◆ Excerpted data:
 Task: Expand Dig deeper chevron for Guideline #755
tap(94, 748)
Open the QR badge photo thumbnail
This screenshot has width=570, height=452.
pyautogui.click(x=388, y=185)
==
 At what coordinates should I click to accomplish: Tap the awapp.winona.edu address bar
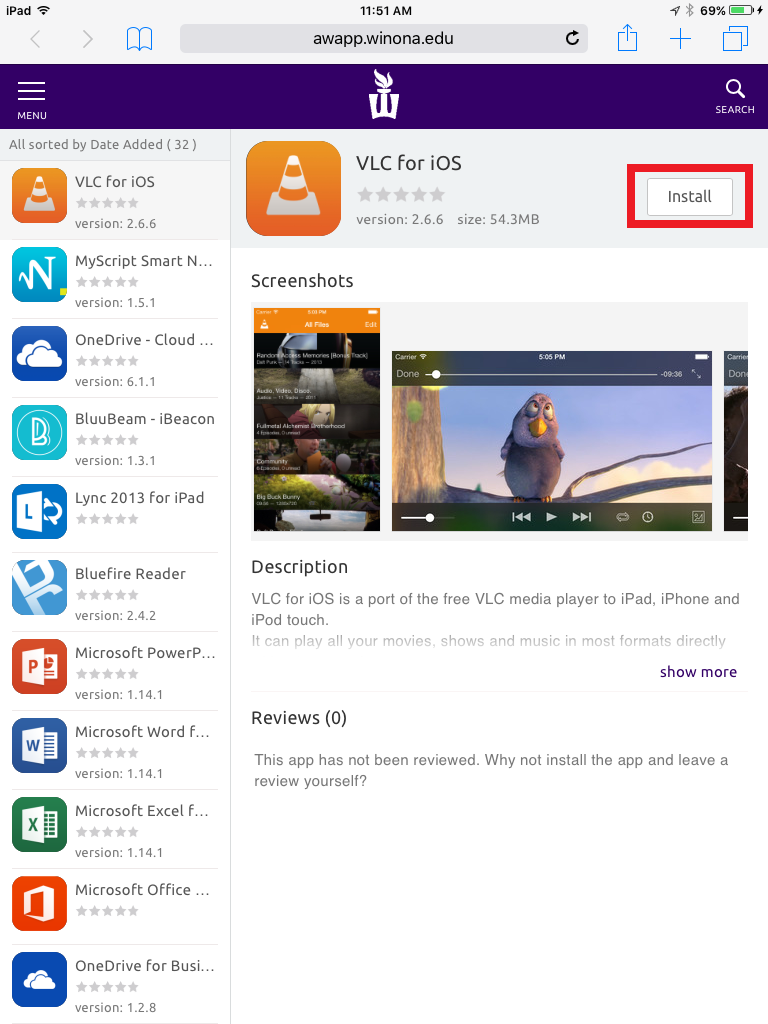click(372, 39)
...
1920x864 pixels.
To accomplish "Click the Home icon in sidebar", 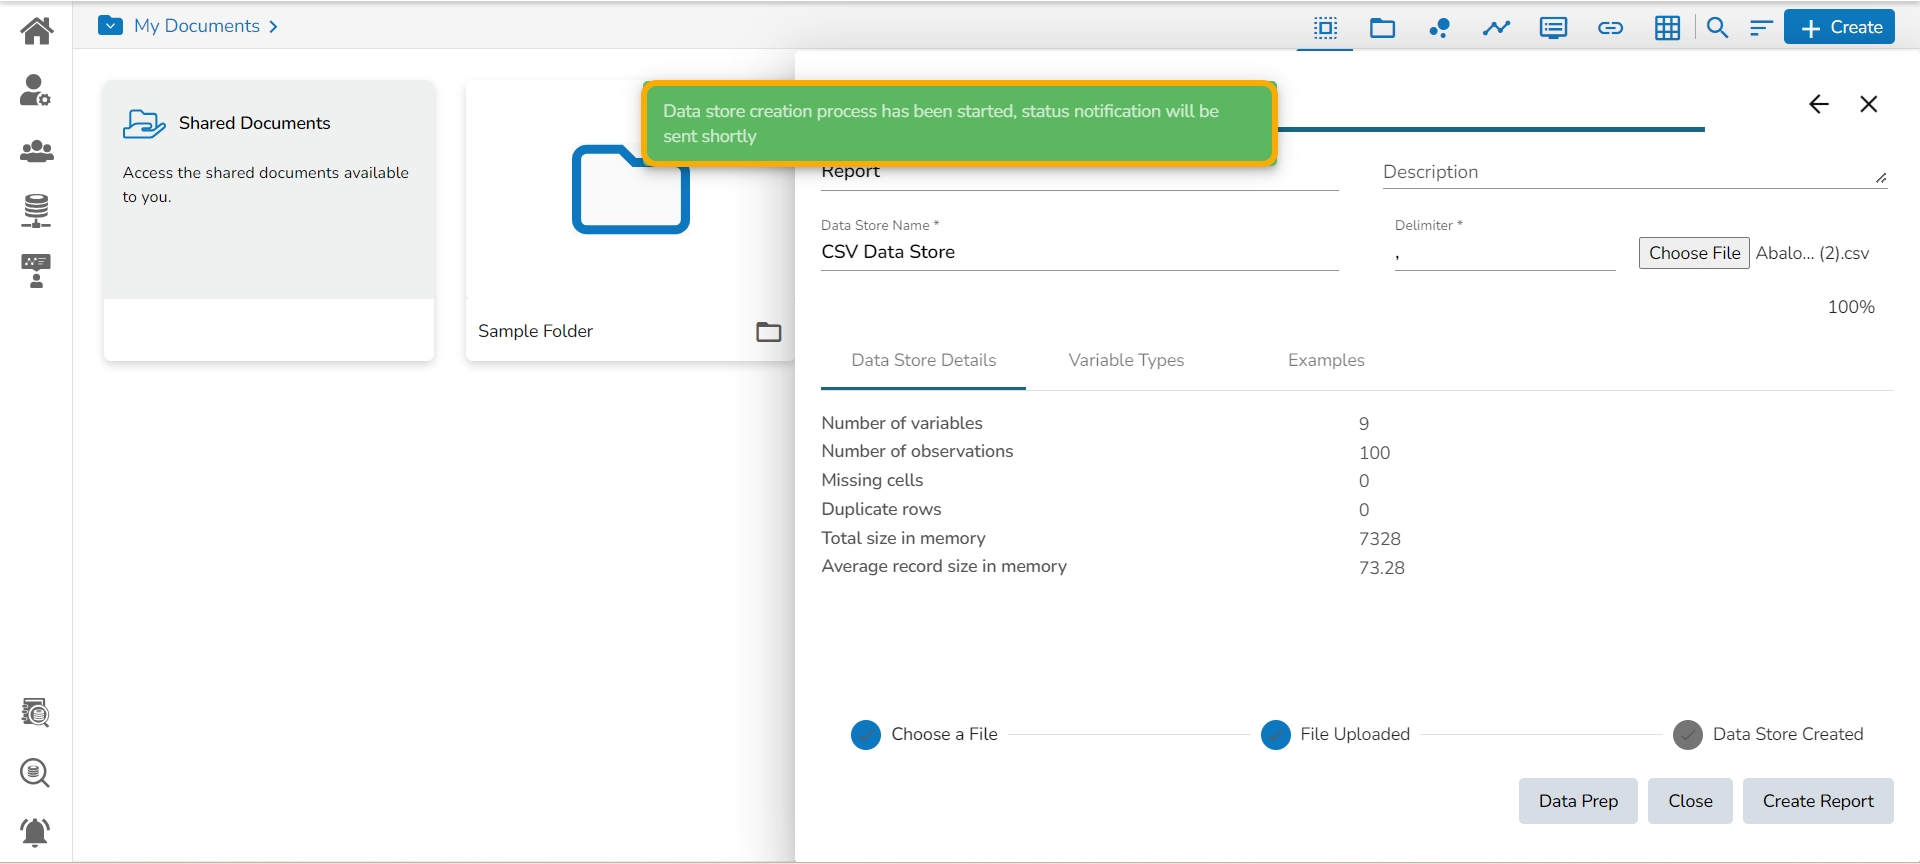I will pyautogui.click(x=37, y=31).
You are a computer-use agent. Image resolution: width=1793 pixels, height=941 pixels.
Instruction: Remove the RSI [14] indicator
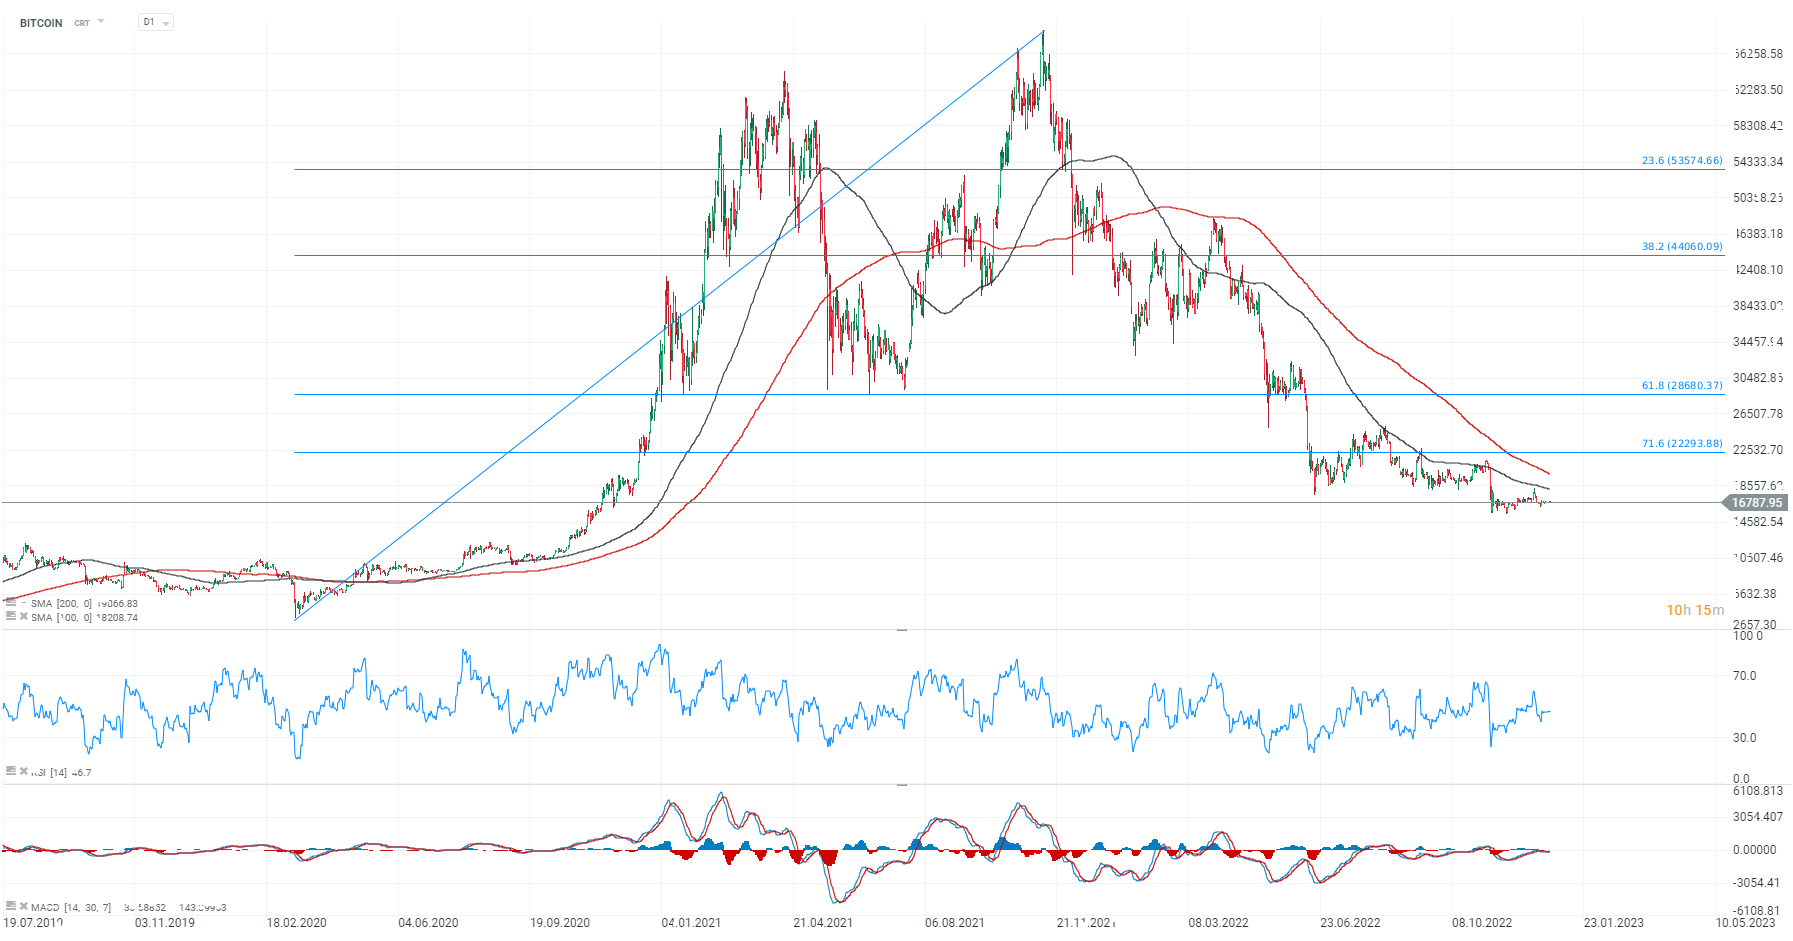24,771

◆ Aim of the exercise:
Check every line of the records above for the string "pixels". Copy those that hold it.

◆ Response below:
1920x864 pixels.
You are a computer-use agent. Image resolution: width=1793 pixels, height=941 pixels.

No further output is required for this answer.